| Texto |
****

É também aos poucos que nos habituamos com a fala rápida e embolada de Zé Bezerra, como é mais conhecido na região. A estatura baixa e a leveza com que anda lhe dão uma aparência frágil, muito embora tenha realizado atividades essencialmente braçais durante toda a vida, que lhe deixaram como saldo, além das cicatrizes, uma força e um rigor físico raros para uma pessoa prestes a completar 67 anos.

****

| Dados |
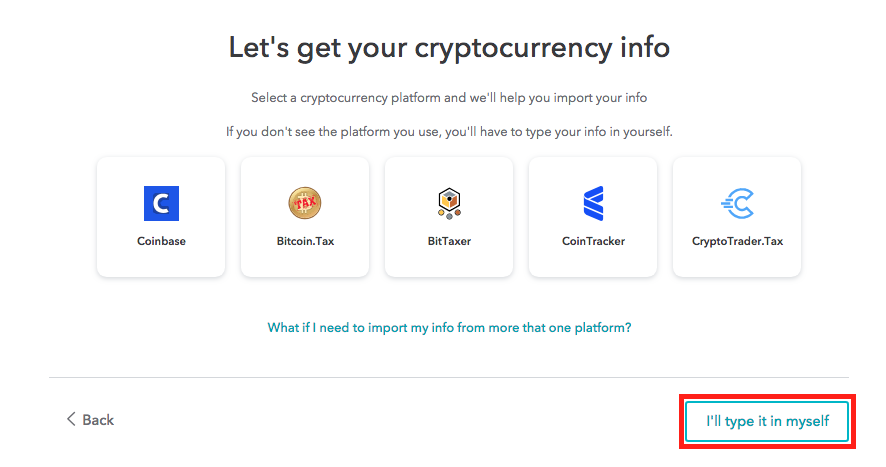Viewport: 886px width, 467px height.
Task: Click the CoinTracker text label
Action: pos(593,241)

****

| Instrução 1 |
Segundo o texto sobre Zé Bezerra, o que as atividades braçais lhe deixaram como saldo? Enumere todos os itens.
| Instrução 2 |
Prossiga com o texto sobre Zé Bezerra a partir da última frase.

| Resposta 1 |
- cicatrizes
- uma força rara para uma pessoa prestes a completar 67 anos
- um rigor físico raro para uma pessoa prestes a completar 67 anos

| Resposta 2 |
Ele possui raízes que remetem aos fulni-ô, etnia indígena guerreira do sertão, e caboclos cangaceiros como antepassados. Nasceu em Buíque, hoje uma cidade com pouco mais de 60 mil habitantes, a 300 quilômetros do Recife, no limite entre o agreste e o sertão de Pernambuco. Lá vive com a esposa e cinco filhos numa casa de taipa, cuja parede da entrada é adornada por figuras abstratas, pontilhadas com pedrinhas colhidas uma a uma na região mística do Parque Nacional do Vale do Catimbau, o segundo maior do país, onde se consagrou como um dos grandes mestres de arte popular do Nordeste, ao lado de Véio, Efrain de Almeida, Nino, Manoel Graciano e Manoel Santeiro, alguns artistas, entre tantos, que têm em comum a madeira como matéria-prima de suas obras.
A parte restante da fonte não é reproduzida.